Un livre pour garder
la mémoire rurale
la mémoire rurale
Maire de Ségrie, Francis Lépinette publie un livre sur l'histoire de son village face à la guerre de 1870.
Dans le nord de la Sarthe, le village de Ségrie est désormais réputé pour ses traditionnelles fête de la Gare et fête de la pomme, qui recréent les conditions de vie rurale d'antan. Une dynamique portée depuis 1989 par l'association des Bercons et son président Francis Lépinette, ancien instituteur passionné d'histoire et maire de la commune. L'édile vient de publier un ouvrage clôturant 4 ans d'enquête sur la vie des habitants de Ségrie avant, pendant et après la guerre de 1870.
Fête de la Gare et fête de la pomme
Francis Lépinette a tissé des liens étroits avec le milieu rural. Né à Neuvy-en-Champagne, installé à Ségrie en 1982, il a été instituteur pendant 41 ans dans des écoles de campagne. " J'ai commencé en classe unique. À l'époque, l'instituteur faisait la classe, la cantine, et même le centre aéré. " Il crée en 1989 l'association des Bercons, pour rendre hommage à ces collines peu fertiles mais données en terres franches (exemptes d'impôts) à la commune par une mystérieuse reine de France, la reine Berthe, au 12e siècle. " Le but de l'association est surtout de faire vivre notre village et ses traditions et fédérer les habitants qui ne se connaissent pas toujours. " L'association lance tout de suite les deux événements, dont la fête de la Gare portant sur un thème historique et qui mêle théâtre, son et lumières (en juillet), et la fête de la pomme qui met en avant les pratiques agricoles d'autrefois (en octobre). Au fil du temps, de nombreux costumes et décors ont été réunis et fabriqués par les bénvoles pour la fête de la Gare qui se tient sur le site de l'ancienne gare de marchandise de Ségrie. Des costumes ont été spécialement créés pour la commémoration des 150 ans de la guerre de 1870, ainsi qu'une ambulance hippomobile reconstituée, unique en France.
Comptabiliser les morts sarthois
Si la guerre de 1870 intéresse tant Francis Lépinette, c'est qu'elle a directement impacté Ségrie, comme beaucoup de communes sarthoises. " La bataille du Mans en janvier 1871 a été la dernière de cette guerre. Napoléon III a perdu en très peu de temps. Le 4 septembre, la République a été proclamée, mais les combats se sont poursuivis pendant 5 mois avec la 2e armée de la Loire du général Chanzy. Des régiments de gardes nationaux ont été levés pour rejoindre cette armée dont il ne restait que 20 % d'effectif. " Mais à l'époque les soldats n'ont pas de plaque et le nombre de morts n'a jamais été comptabilisé : Francis Lépinette lance une vaste enquête pour dresser la liste des morts par commune sarthoise.
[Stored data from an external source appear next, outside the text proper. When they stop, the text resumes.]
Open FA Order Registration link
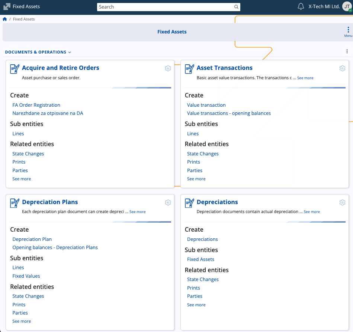 36,105
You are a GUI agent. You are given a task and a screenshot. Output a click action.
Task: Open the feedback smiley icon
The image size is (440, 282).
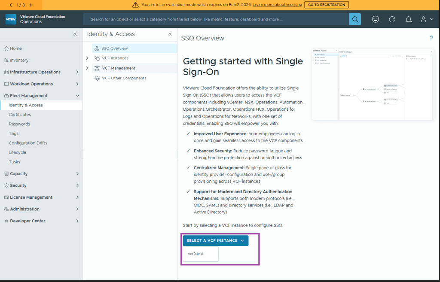[376, 19]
Le maire du Mans Stéphane Le Foll lui prête main forte en associant des étudiants à ce travail -cette liste de 4337 morts est consultable aux archives départementales. Ségrie recense 12 morts parmi sa population et le maire décide de leur rendre hommage à travers un livre.
Deux mois d'occupation par les Prussiens
C'est ainsi un vrai voyage dans le temps qui est proposé dans " Ségrie, un village sarthois face à la guerre de 1870. " S'appuyant sur des documents d'archive, Francis Lépinette dresse un portrait précis de sa commune avant la guerre, ses activités -95% des villageois étaient agriculteurs- en " donnant un nom " à chacun et en partant du maire de l'époque, René Fleurant Barbier. Le secteur situé en fin de Champagne conlinoise est riche de bonnes terres qui sont principalement cultivées en céréales. " Il y avait déjà à l'époque un premier exode agricole, avec la révolution industrielle ", souligne l'auteur qui ne manque pas d'anecdotes : " La culture du chanvre, dont le premier débouché est le secteur des voiles et cordages marins, s'effondre avec l'arrivée du bateau à vapeur et la concurrence du coton américain. "
Une quarantaine de Ségriens partent faire cette guerre dont les derniers combats se terminent chez nous. Le territoire est marqué par deux mois d'occupation, une fois l'armistice signée, avec son lot de réquisitions et d'exactions et, à la clé pour la France, la perte de l'Alsace et de la Lorraine. Une histoire locale, " vraie leçon pour notre époque ", transposable à de nombreux villages sarthois.